STREETMARK – Eileen
1977 / 2017 (Sireena – Reissue) – Stil: Progressive / Krautrock
Die Zeitmaschine befördert uns diesmal zurück in eine Zeit, in der friedliche, glückliche Eloi kreativ in Düsseldorf mit neuen Sounds experimentierten – lange, bevor die Morlocks den Heavy Metal erfanden. Bereits 1968 hoben Dorothea Raukes (Keyboards) und Thomas Schreiber (Gitarre) das Wunderkind STREETMARK aus der Taufe, welches wuchs und gedieh und in seiner eigenständigen Form endlich 1975 mit ‘Nordland’ in das Licht des Vinyluniversums eintrat.

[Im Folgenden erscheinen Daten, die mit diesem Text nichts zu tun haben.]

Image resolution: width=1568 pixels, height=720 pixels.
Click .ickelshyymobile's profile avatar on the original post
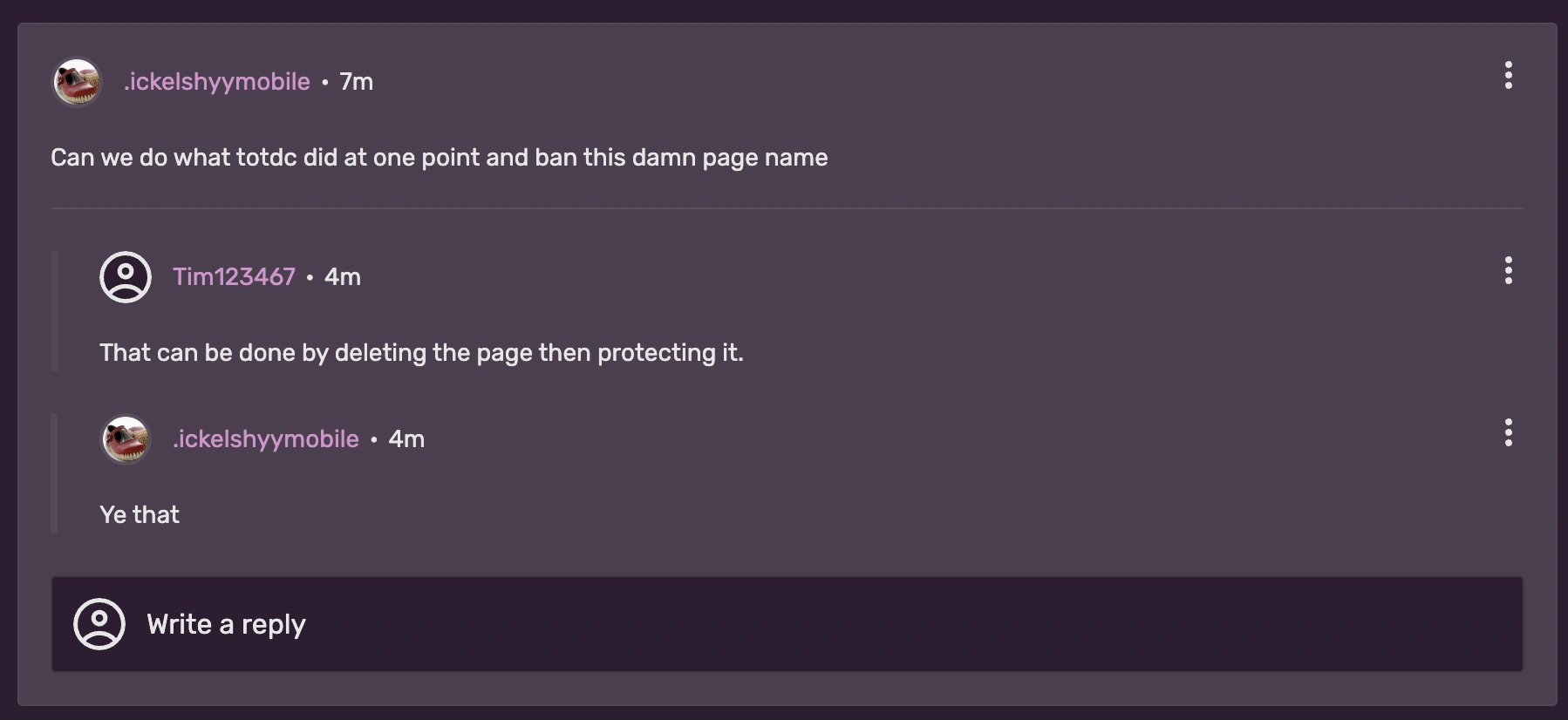point(77,81)
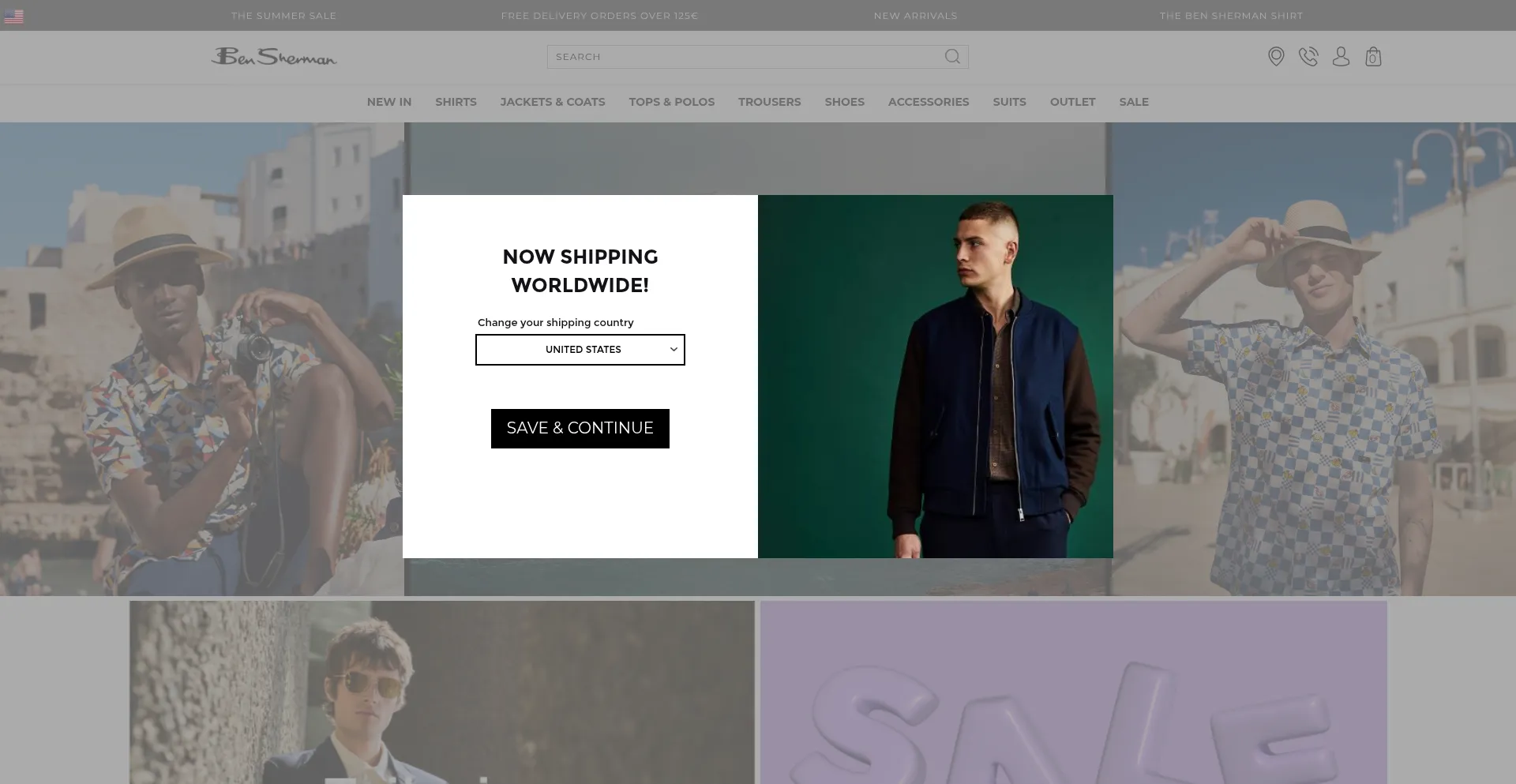Click The Summer Sale banner link
Viewport: 1516px width, 784px height.
click(283, 16)
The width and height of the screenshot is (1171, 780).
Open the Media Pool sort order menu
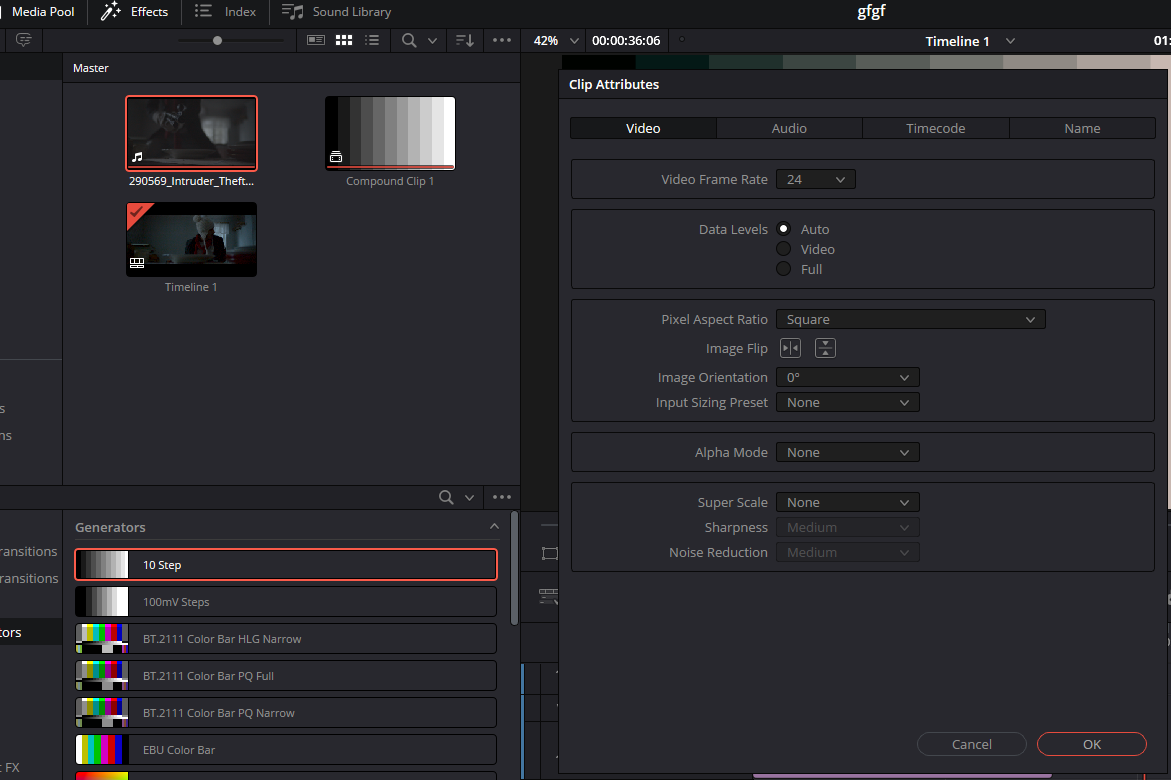(464, 40)
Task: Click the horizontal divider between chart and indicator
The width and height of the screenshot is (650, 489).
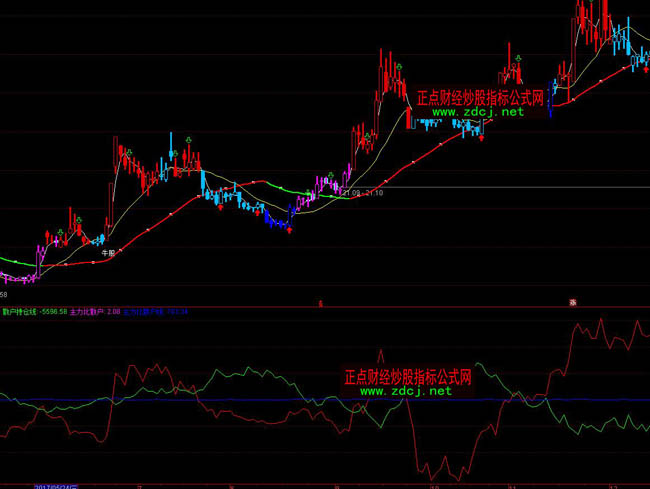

Mit dem Einstieg von Manfred Knauff (Bass) und Wolfgang Riechmann (Gesang, Gitarre, Keyboards), der bereits mit zwei KRAFTWERK-Pionieren seinen Horizont als Elektrolurch erweitern konnte, bekam Thomas mit letzterem einen ebenbürtigen kreativen Kopf zur Seite, mit dem ein kompositorisches Hoch entstand, welches uns dieses zweite Album ‘Eileen’ bescherte.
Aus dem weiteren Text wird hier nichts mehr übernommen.